DQEN: Dual Query Enhancement Network for DETR-based HOI Detection
This work addresses a specific bottleneck in HOI detection for computer vision applications, representing an incremental improvement over prior DETR-based methods.
The paper tackles the problem of vague query representations in DETR-based Human-Object Interaction (HOI) detection by proposing a Dual Query Enhancement Network (DQEN) that enhances object and interaction queries with object-aware features and semantic fusion, achieving competitive performance on HICO-Det and V-COCO datasets.

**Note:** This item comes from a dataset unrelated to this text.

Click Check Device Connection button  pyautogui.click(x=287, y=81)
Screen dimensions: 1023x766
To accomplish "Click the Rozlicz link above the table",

Human-Object Interaction (HOI) detection focuses on localizing human-object pairs and recognizing their interactions. Recently, the DETR-based framework has been widely adopted in HOI detection. In DETR-based HOI models, queries with clear meaning are crucial for accurately detecting HOIs. However, prior works have typically relied on randomly initialized queries, leading to vague representations that limit the model's effectiveness. Meanwhile, humans in the HOI categories are fixed, while objects and their interactions are variable. Therefore, we propose a Dual Query Enhancement Network (DQEN) to enhance object and interaction queries. Specifically, object queries are enhanced with object-aware encoder features, enabling the model to focus more effectively on humans interacting with objects in an object-aware way. On the other hand, we design a novel Interaction Semantic Fusion module to exploit the HOI candidates that are promoted by the CLIP model. Semantic features are extracted to enhance the initialization of interaction queries, thereby improving the model's ability to understand interactions. Furthermore, we introduce an Auxiliary Prediction Unit aimed at improving the representation of interaction features. Our proposed method achieves competitive performance on both the HICO-Det and the V-COCO datasets. The source code is available at https://github.com/lzzhhh1019/DQEN.